» **SOURCE DATA**:
━━━━━━━━
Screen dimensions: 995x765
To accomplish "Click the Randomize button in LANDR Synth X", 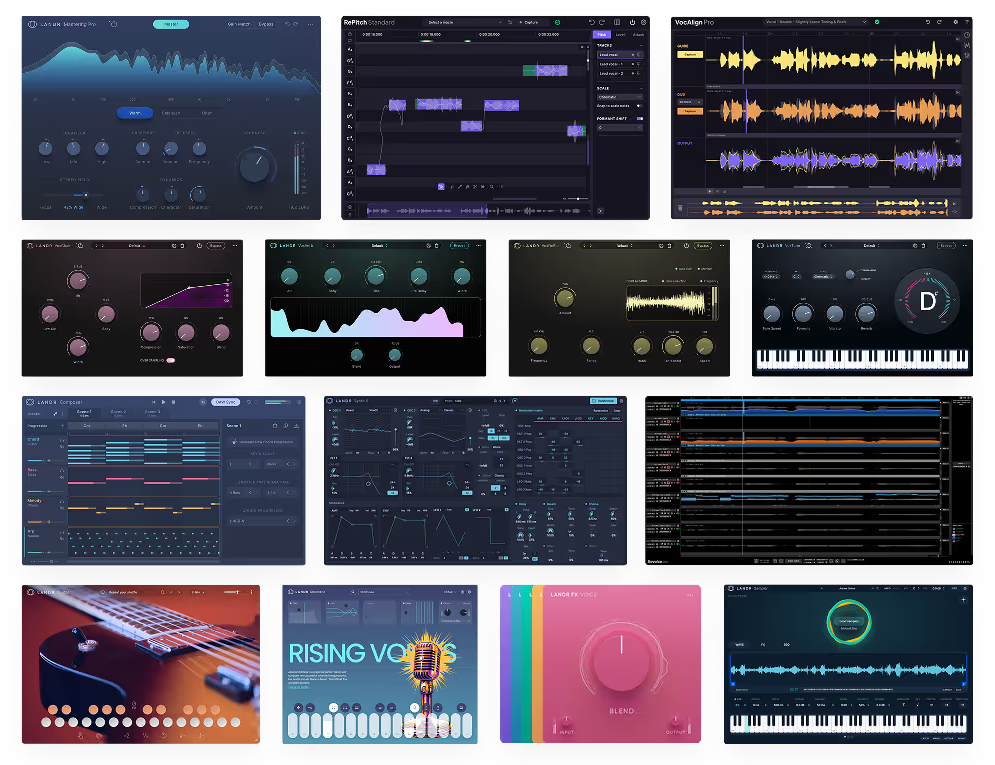I will click(x=600, y=401).
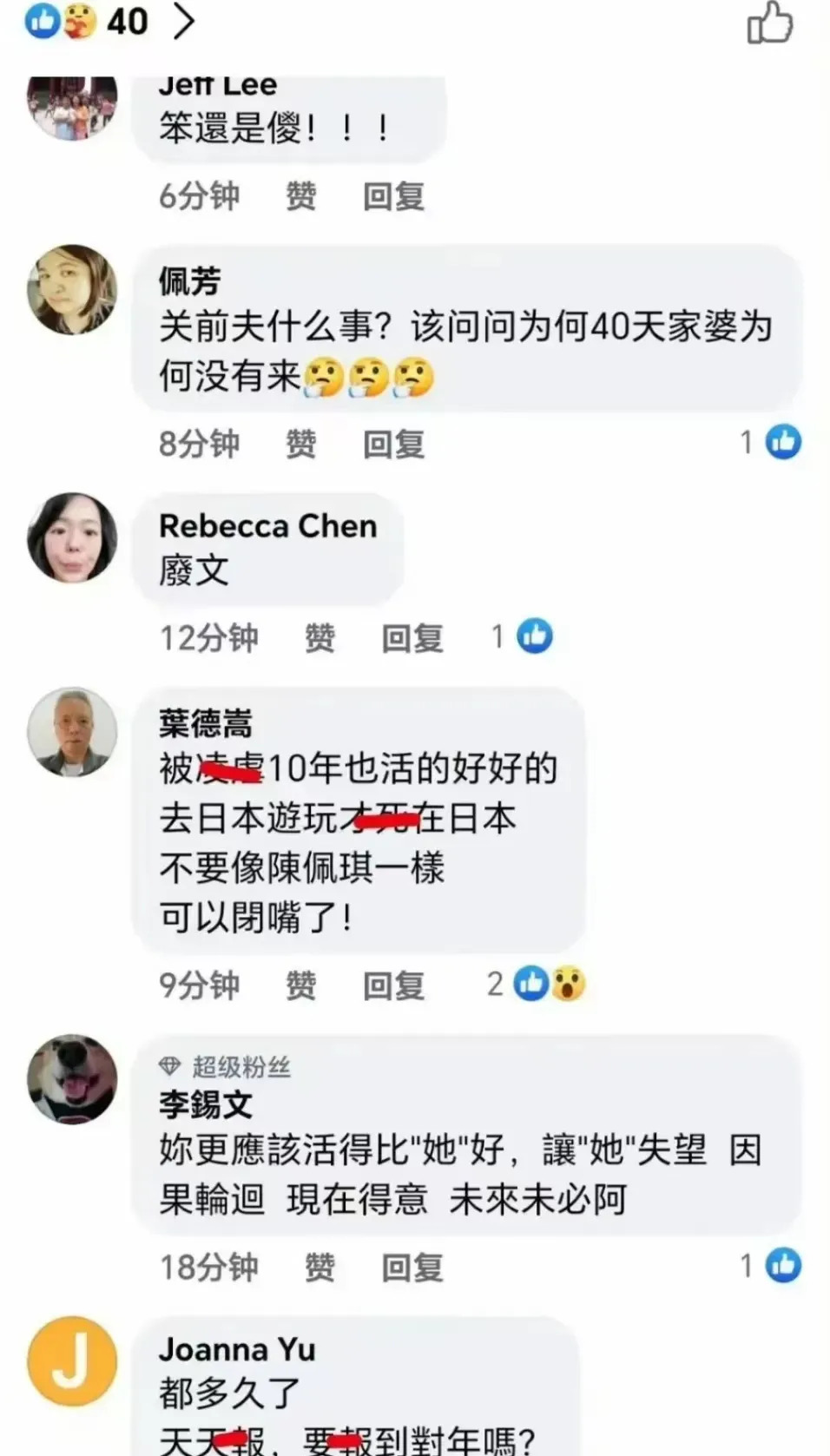View the like reaction on Rebecca Chen's comment
Screen dimensions: 830x1456
click(534, 636)
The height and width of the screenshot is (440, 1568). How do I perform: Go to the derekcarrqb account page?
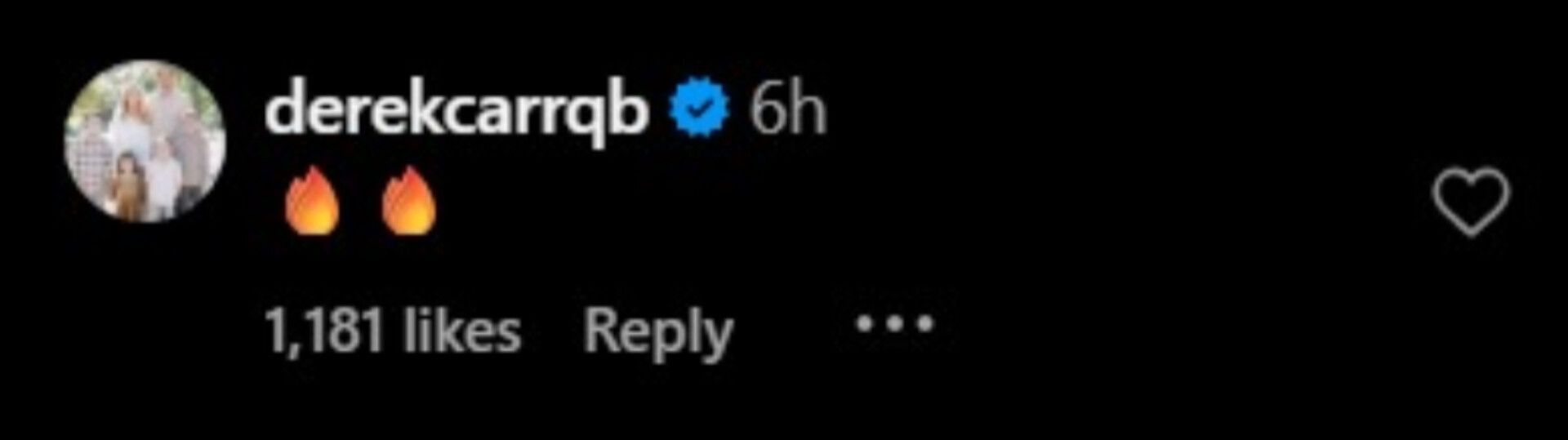[x=457, y=112]
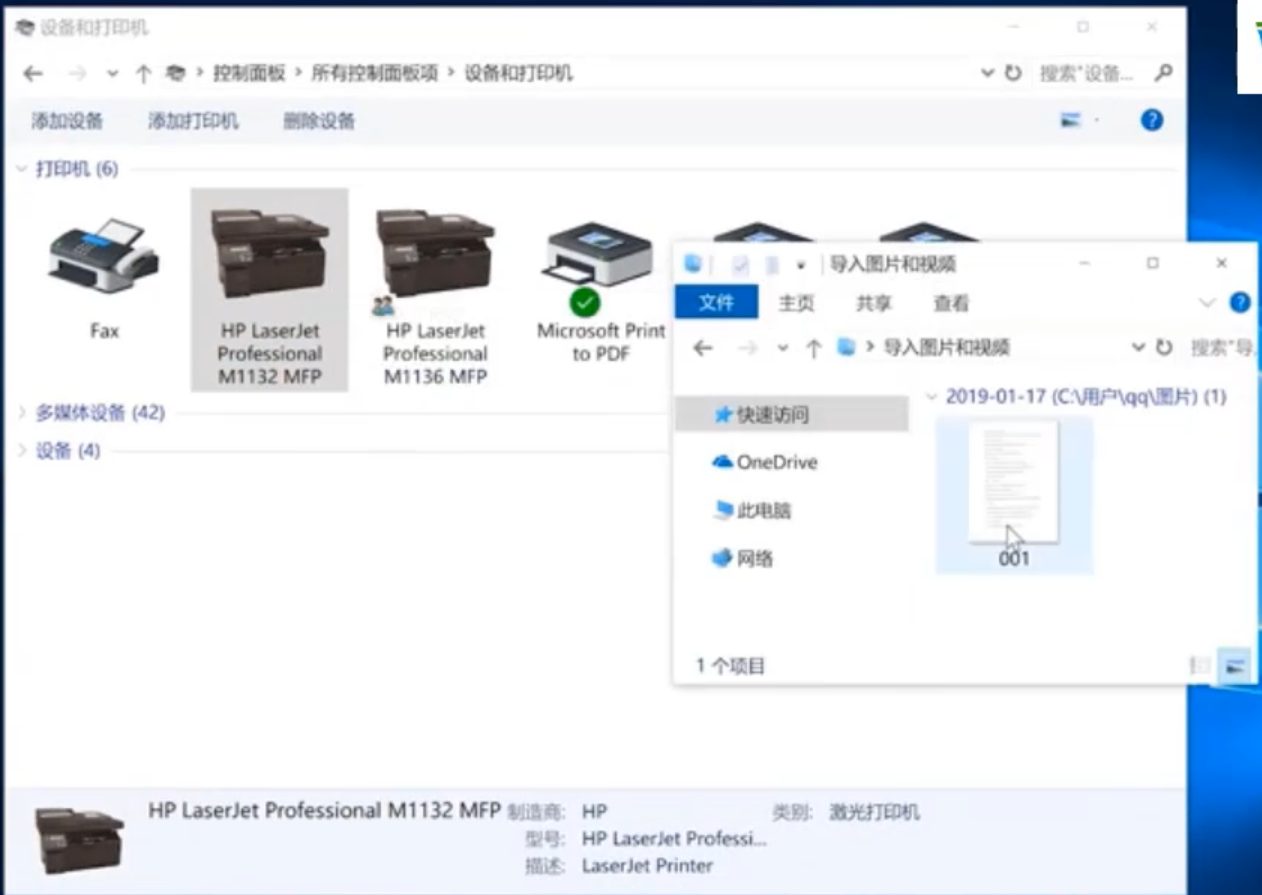
Task: Select Microsoft Print to PDF printer
Action: [x=600, y=290]
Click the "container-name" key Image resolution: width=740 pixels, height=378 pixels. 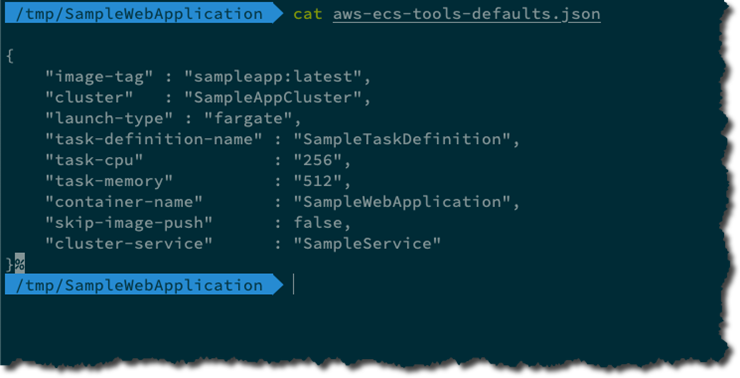pos(124,202)
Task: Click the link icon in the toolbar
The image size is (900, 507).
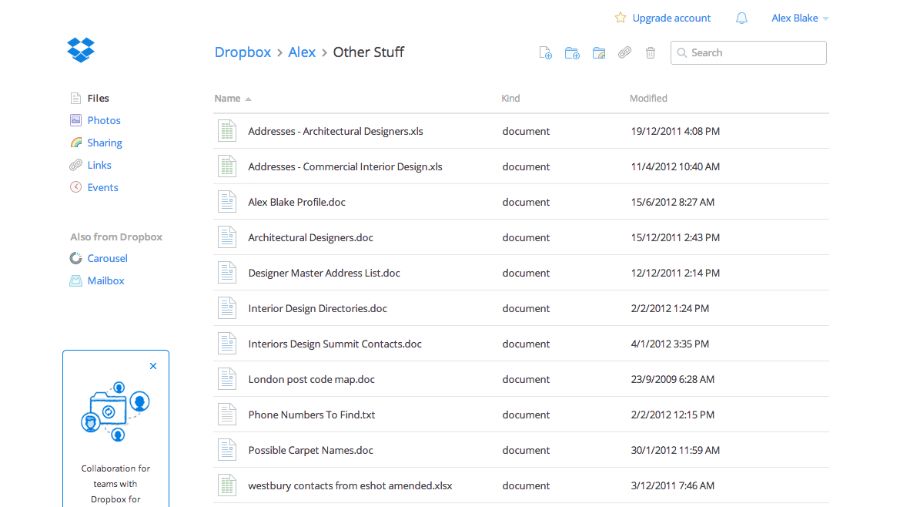Action: tap(625, 53)
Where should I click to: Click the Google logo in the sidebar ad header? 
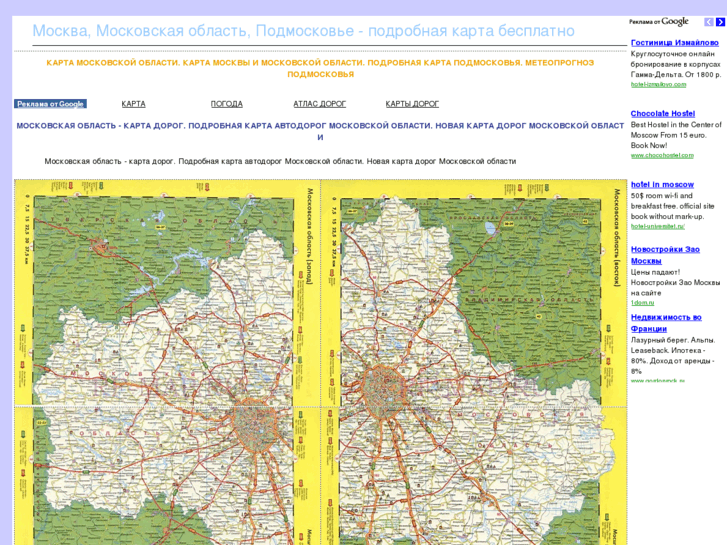[x=675, y=22]
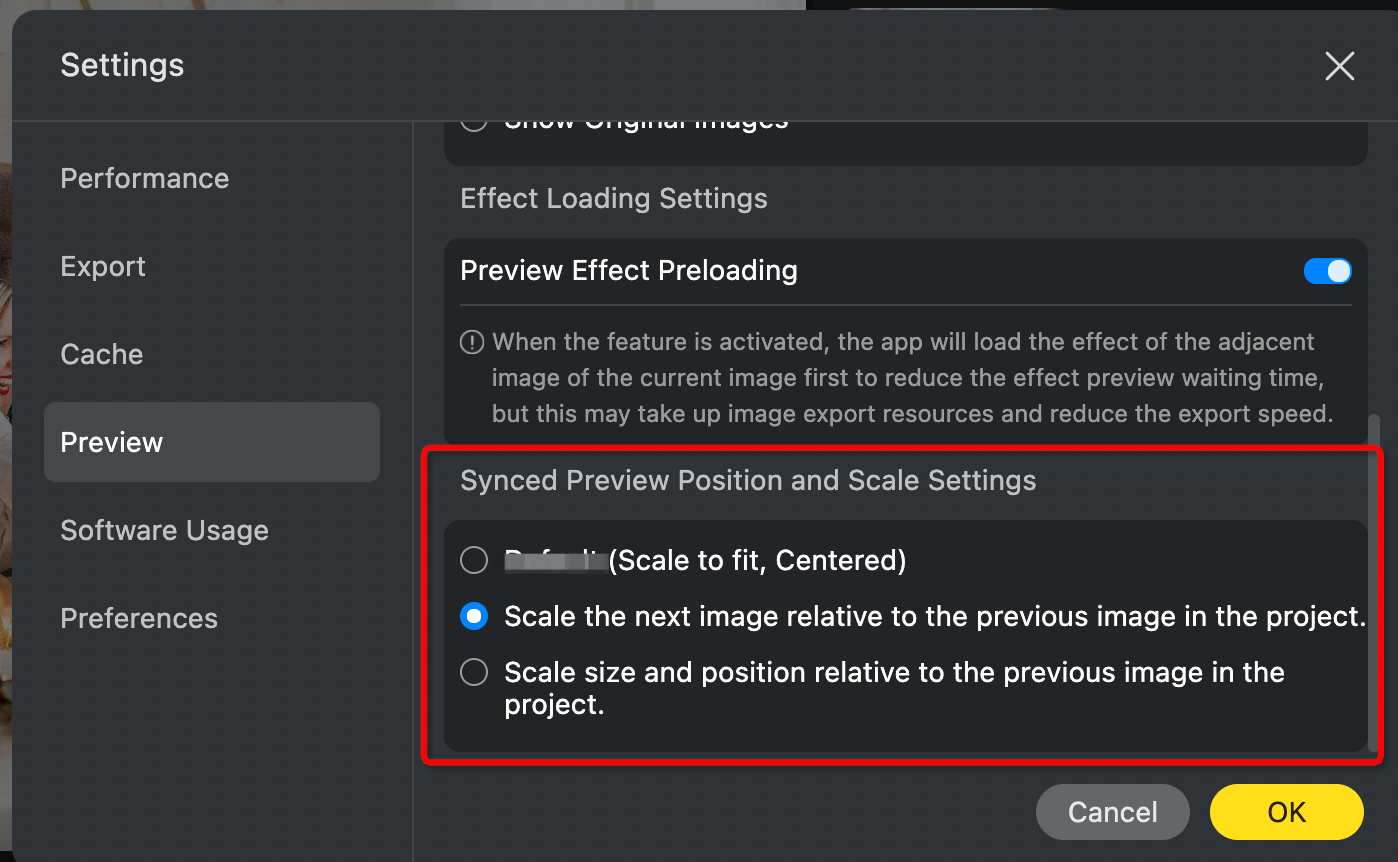The image size is (1398, 862).
Task: Click the preloading feature description paragraph
Action: click(x=910, y=378)
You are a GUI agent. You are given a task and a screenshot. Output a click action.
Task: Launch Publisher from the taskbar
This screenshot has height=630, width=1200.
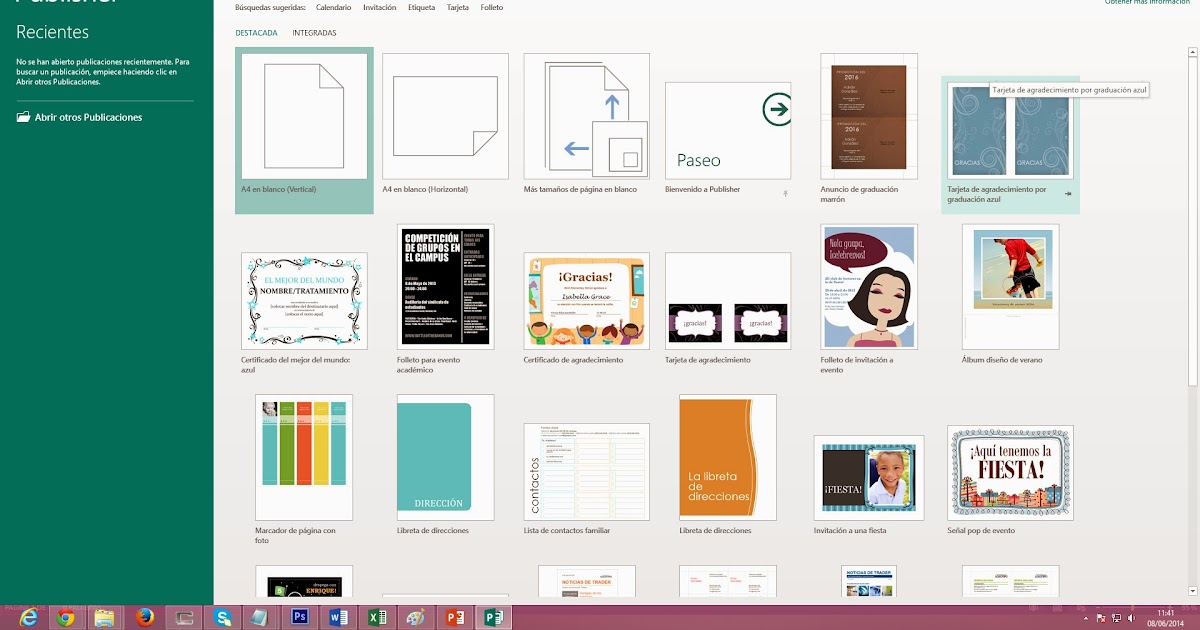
━━━━━━━━
» **TASK**: Give back, word for word, the lines from the line that contains "You are a GUI" through the last line of the records, with no pictures and nothing else.

» **RESULT FOR THIS EXERCISE**:
You are a GUI agent. You are given a task and a screenshot. Output a click action.
Task: Launch Publisher from the taskbar
This screenshot has height=630, width=1200.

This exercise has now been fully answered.